Les consommateurs déçus par le goût des fraises et des tomates vendues en grandes surfaces

Selon une étude de CLCV, cette déception ne dépend ni des prix, ni de l'origine des produits dégustés.

Un magasinier range des caisses de tomates dans une grande surface de Rots (Calvados), le 17 août 2004.
Un magasinier range des caisses de tomates dans une grande surface de Rots (Calvados), le 17 août 2004. (MYCHELE DANIAU / AFP)

Ni bonnes, ni mauvaises. Décevantes. Selon une étude de l'association nationale de défense des consommateurs et usagers CLCV, publiée mercredi 30 juillet, les clients des grandes surfaces se montrent très majoritairement déçus par le goût des tomates et des fraises.

"Les résultats globaux sont décevants, en particulier pour les tomates, qui ne sont appréciées que par 27% des consommateurs", précise l'association de consommateurs, qui a procédé, entre le 15 mai et le 30 juin, à 52 séances de dégustation à l'aveugle auprès de 1 000 consommateurs. Pour les fraises, les résultats sont meilleurs, avec 43% des participants satisfaits du goût.

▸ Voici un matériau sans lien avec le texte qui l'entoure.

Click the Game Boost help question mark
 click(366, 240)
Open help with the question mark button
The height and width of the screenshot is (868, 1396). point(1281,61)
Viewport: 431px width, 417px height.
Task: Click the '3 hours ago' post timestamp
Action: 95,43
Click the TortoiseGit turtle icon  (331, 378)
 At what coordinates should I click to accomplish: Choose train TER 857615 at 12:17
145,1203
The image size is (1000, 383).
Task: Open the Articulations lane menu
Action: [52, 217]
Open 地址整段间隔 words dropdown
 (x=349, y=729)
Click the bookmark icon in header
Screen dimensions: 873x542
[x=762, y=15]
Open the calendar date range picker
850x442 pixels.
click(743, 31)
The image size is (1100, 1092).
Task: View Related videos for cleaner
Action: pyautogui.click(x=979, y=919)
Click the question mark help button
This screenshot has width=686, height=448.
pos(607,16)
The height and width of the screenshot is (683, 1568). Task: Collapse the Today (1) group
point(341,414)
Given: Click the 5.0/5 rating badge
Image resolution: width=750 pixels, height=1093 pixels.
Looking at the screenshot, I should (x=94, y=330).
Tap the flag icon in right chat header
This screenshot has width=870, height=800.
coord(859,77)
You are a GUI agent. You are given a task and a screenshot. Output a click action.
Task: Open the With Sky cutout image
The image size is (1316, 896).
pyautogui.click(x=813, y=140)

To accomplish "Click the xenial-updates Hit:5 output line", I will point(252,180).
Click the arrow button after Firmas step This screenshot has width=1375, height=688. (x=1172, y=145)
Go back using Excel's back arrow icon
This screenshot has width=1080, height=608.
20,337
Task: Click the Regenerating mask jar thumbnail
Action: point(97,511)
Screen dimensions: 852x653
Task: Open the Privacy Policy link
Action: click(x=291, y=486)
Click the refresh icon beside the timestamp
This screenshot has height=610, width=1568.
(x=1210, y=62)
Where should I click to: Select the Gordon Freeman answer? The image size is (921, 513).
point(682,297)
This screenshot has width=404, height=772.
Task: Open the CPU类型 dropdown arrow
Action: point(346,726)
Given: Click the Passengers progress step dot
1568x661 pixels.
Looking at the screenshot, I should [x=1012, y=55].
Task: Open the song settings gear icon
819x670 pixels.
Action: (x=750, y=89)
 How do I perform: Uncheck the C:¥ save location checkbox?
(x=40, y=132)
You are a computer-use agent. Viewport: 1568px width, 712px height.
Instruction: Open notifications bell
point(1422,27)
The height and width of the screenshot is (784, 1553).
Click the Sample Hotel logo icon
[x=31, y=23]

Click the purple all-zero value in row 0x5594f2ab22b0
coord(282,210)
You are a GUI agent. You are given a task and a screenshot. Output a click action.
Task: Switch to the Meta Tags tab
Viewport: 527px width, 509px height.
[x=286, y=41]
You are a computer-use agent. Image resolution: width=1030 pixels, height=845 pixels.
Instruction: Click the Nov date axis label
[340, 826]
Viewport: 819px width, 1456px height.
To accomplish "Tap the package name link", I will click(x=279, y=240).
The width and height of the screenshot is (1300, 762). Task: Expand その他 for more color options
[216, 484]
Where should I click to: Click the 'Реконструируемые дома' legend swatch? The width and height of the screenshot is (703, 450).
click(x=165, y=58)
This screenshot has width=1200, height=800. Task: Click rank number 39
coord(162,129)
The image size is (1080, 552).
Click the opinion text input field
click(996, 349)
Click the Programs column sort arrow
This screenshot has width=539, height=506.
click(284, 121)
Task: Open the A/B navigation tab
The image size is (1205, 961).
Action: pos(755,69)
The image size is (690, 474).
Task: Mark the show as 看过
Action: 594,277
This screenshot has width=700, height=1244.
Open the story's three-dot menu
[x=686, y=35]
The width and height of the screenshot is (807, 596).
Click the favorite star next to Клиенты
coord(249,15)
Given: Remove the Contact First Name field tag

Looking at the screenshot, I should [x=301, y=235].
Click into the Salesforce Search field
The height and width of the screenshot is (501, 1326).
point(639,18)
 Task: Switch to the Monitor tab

Mais là aussi, des marges de progrès sont importantes, puisque 39% considèrent que les fraises testées n'étaient "ni bonnes, ni mauvaises".

De plus, CLCV souligne que la qualité gustative ne diffère guère selon que le produit étudié soit cher ou bon marché. Pourtant, pour les fraises, les prix peuvent varier de 1 à 8, entre 2,4 euros le kilo et 16,80 euros le kilo. Dans le cas des tomates, le bilan est encore plus étonnant car, au final, "les tomates préférées des consommateurs sont plutôt les moins chères", avec 25,6% des sondés qui déclarent ne pas aimer les tomates à 2,9 euros le kilo, contre 22,2% celles à 1,7 euro.